Further Thoughts On the Ongoing Housing Mess

Every time I hear about yet another proposal to prop up the housing market and enable people who should never have been in a position to buy real estate in the first place to refinance or otherwise stick around in the market, I hear the word Nehemiah, particularly for first-time homebuyers who can't necessarily afford home prices in the New York metro area.

We do not need a propped up housing market. We should not want further subsidization of real estate acquisitions for homeownership because it further distorts the marketplace and gets people who might otherwise be satisfied with renting at affordable prices to buy into the notion of homeownership when their financial situation does not indicate that it is a prudent step to take.

It's unsupportable and the moment that the price supports are eased, the market will again drop back and correct to more sustainable prices. It's what markets do.

Flushing the market of foreclosure risks is also what has to happen for the real estate market to become healthy once again. Keeping them in the marketplace might help some people who are trying to sell and move up to new housing, but it's a long term detriment to all people - including buyers because the prices remain artificially higher than they otherwise should be.

Nehemiah, as I've written previously, has a sterling track record on homeownership and exceedingly low foreclosure rates. They don't accept people into the housing program unless they have good credit and can repay the loans because no one want to get stuck with the costs - not the people running the program nor the homeowners, who also receive counseling on homeownership responsibilities.

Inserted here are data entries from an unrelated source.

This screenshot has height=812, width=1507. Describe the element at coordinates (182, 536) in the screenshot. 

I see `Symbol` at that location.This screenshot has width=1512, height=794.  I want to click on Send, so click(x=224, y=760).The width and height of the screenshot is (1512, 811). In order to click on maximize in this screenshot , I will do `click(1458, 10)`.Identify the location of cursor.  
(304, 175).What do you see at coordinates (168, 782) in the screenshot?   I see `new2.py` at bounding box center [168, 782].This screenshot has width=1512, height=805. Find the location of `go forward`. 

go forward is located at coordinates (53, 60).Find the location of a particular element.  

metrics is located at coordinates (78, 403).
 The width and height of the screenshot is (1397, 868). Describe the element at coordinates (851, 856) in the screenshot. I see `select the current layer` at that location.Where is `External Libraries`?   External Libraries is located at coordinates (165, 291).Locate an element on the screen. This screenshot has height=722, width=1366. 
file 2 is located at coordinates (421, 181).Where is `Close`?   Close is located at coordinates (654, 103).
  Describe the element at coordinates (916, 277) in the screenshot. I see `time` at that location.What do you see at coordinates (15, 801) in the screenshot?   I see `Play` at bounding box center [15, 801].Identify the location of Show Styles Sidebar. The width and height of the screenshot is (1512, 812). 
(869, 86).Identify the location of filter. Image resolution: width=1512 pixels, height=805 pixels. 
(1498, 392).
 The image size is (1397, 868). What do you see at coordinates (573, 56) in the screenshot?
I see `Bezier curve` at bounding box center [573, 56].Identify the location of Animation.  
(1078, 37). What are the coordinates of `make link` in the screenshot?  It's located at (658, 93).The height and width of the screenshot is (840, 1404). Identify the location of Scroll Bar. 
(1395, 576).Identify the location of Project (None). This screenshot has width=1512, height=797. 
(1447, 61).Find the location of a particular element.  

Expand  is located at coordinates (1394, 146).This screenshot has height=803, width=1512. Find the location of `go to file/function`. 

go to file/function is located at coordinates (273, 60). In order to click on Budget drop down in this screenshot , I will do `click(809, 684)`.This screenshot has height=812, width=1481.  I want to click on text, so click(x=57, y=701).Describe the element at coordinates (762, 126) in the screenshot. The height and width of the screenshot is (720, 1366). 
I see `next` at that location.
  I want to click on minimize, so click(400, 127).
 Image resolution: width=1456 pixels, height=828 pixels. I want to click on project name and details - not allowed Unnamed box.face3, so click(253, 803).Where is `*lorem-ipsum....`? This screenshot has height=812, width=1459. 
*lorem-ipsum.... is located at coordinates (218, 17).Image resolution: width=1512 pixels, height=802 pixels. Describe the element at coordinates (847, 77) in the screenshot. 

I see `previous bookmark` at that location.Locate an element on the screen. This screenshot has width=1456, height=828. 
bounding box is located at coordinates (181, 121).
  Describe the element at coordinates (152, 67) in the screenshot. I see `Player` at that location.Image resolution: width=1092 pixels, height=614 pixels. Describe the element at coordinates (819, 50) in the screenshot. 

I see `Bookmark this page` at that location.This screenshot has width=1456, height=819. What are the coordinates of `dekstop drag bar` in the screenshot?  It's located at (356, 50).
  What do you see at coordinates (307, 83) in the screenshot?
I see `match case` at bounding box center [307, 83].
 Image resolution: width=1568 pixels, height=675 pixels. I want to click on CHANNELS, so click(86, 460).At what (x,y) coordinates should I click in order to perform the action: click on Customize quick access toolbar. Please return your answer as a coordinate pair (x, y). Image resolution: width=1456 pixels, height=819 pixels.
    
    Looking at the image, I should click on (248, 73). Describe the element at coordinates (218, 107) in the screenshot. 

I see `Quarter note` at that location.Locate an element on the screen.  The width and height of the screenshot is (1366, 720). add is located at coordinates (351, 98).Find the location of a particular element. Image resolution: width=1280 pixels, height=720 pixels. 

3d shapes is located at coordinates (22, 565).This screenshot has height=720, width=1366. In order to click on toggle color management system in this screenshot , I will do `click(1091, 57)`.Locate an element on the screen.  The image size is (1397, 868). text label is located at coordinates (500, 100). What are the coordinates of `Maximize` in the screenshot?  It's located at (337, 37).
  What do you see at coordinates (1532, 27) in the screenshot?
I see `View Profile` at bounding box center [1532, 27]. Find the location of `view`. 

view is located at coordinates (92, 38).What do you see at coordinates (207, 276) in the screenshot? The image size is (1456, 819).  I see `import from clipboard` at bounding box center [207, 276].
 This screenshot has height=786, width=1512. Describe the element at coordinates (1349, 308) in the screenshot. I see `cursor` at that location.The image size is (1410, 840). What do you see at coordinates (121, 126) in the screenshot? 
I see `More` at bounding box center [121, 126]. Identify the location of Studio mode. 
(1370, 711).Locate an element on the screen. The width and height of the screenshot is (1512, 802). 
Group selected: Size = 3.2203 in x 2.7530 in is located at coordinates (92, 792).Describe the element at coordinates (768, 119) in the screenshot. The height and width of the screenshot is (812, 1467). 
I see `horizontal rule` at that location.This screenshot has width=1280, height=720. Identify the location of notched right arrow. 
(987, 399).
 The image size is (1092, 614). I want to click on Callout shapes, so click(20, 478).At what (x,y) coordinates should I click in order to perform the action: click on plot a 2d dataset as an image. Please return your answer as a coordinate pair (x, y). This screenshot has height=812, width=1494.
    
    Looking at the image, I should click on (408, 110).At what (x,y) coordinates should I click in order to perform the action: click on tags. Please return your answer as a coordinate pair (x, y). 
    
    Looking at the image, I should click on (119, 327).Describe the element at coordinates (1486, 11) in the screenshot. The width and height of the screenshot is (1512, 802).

That's the kind of program that we need - where people understand the costs and risks of loss - that if they cannot afford to repay the loans, they should not be buying in the first place. It's why the program is so competitive; so many people are trying to get into the program for affordable homeownership that the program can pick only the best risks - the ones best capable of repaying their loan obligations and maintain the properties.

We should not be demanding that further foreclosure remediation programs be instituted because it would only prolong the misery for all involved. Foreclosure is the proper course of action when the homeowner cannot afford to repay and the bank and the homeowner cannot agree on new terms. It means that all the parties to that transaction lose out - forcing the bank to take a loss and for the homeowner to do likewise. It is a chastening event that teaches all those involved not to overextend credit and assume obligations that are unaffordable.

Any program that denies such lessons will result in further misery down the road because no one will have learned the lessons of the real estate collapse and that homeownership and borrowing should go to those who can afford to repay those obligations. Throwing more money at the foreclosure mess will not fix it - it will only prolong the mess.